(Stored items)
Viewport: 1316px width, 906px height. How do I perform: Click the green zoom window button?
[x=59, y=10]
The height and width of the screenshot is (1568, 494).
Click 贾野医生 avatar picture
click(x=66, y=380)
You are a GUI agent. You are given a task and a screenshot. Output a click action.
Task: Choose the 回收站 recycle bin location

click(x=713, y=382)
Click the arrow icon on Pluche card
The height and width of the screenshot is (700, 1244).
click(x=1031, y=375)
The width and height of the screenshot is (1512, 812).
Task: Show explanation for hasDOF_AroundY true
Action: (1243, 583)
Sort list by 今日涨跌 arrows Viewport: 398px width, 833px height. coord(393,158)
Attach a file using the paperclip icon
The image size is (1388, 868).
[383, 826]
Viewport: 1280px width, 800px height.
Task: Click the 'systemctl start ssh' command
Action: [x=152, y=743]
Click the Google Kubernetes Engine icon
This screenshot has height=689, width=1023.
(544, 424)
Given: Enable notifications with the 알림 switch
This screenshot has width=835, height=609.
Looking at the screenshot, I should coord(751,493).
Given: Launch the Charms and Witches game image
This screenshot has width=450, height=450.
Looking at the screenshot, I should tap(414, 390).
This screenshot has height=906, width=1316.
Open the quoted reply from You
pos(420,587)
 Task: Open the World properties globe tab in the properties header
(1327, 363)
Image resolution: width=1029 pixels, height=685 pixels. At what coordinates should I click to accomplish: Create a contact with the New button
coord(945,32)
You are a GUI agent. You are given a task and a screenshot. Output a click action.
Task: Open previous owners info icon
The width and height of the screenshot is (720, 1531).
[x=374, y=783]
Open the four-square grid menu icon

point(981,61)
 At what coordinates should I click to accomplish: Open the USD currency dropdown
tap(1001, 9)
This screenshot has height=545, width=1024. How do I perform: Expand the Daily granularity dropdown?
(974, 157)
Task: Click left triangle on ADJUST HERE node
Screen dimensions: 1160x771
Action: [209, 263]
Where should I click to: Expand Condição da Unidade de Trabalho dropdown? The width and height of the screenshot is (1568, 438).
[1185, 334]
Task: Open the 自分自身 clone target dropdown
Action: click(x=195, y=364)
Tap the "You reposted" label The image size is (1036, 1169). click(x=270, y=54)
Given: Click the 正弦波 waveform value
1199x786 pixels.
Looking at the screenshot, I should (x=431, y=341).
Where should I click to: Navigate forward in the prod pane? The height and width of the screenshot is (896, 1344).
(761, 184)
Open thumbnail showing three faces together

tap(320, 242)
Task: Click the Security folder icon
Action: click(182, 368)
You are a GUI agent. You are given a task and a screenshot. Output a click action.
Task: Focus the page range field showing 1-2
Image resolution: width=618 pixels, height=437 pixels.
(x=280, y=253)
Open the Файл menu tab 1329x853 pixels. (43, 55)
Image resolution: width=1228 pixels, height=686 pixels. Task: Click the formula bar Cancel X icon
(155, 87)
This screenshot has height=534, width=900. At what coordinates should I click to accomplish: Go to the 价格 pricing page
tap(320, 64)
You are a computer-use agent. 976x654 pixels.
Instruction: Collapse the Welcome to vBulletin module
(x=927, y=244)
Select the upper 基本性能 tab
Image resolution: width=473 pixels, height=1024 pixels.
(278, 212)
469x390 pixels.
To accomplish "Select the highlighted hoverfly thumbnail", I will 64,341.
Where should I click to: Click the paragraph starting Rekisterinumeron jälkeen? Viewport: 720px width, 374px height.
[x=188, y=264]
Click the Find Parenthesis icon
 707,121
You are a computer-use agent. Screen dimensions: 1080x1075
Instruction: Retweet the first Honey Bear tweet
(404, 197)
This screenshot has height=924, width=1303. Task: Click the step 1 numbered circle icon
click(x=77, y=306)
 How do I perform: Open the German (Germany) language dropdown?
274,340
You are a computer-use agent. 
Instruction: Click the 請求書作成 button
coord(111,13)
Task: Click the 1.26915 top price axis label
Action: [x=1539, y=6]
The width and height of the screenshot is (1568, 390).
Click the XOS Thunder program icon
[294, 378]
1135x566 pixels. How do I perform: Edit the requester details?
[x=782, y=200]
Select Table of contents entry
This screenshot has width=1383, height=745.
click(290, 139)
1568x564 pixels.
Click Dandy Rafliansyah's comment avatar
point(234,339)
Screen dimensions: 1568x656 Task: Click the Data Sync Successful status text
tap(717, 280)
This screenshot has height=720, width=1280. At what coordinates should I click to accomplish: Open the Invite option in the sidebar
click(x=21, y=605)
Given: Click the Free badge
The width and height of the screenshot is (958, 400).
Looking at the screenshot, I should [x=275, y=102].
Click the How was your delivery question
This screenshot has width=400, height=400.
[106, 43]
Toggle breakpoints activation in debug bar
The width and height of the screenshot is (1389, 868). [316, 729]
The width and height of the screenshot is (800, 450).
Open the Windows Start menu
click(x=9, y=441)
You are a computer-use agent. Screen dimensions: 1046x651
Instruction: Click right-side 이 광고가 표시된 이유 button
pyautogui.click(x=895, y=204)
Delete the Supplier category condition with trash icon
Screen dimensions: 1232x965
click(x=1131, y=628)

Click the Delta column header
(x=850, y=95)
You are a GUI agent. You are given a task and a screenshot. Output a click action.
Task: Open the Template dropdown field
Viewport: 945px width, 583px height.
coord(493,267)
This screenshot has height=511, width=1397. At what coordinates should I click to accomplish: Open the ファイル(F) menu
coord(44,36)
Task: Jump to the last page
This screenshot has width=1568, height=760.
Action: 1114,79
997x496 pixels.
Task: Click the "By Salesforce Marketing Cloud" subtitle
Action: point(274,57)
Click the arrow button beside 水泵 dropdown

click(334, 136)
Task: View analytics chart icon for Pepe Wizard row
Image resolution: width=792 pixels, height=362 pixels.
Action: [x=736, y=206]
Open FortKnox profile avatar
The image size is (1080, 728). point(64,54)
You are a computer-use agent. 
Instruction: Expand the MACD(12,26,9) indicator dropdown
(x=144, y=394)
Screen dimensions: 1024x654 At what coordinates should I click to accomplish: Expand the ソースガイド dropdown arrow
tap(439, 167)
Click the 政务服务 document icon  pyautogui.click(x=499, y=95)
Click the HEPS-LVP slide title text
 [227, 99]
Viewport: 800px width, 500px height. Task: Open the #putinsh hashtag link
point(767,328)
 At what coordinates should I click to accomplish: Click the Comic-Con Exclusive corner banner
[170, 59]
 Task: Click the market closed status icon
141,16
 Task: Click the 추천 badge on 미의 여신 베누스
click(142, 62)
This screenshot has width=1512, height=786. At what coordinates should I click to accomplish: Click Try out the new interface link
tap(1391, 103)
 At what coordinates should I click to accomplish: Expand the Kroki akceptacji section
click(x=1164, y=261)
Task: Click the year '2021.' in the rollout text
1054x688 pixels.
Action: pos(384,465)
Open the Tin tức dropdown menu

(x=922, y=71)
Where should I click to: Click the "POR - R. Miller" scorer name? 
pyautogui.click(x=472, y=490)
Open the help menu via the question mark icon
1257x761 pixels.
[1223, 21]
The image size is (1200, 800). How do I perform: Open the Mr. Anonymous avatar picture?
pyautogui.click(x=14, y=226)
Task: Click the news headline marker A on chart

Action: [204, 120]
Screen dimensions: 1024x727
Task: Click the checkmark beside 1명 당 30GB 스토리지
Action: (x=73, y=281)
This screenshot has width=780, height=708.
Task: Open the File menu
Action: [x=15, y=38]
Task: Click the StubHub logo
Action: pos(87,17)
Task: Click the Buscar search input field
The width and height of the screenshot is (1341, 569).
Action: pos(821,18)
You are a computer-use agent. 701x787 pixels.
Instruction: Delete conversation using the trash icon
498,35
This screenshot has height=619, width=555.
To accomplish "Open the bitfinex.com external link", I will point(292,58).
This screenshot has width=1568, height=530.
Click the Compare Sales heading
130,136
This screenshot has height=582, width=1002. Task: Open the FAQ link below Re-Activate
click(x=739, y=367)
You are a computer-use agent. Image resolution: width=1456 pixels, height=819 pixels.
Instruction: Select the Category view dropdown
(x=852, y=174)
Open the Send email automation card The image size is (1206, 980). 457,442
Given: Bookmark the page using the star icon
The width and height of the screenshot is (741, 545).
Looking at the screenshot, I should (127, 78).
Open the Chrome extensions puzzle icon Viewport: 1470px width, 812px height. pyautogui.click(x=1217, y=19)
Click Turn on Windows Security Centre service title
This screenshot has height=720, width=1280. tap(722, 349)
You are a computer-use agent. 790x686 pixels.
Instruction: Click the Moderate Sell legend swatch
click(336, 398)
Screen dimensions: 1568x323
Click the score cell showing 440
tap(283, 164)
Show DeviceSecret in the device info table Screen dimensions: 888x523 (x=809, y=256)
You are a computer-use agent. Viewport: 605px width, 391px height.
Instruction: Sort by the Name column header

## TASK DETAILS
Answer with a single number, the count of lines above that contain "Sort".

## OUTPUT OF THE TASK
2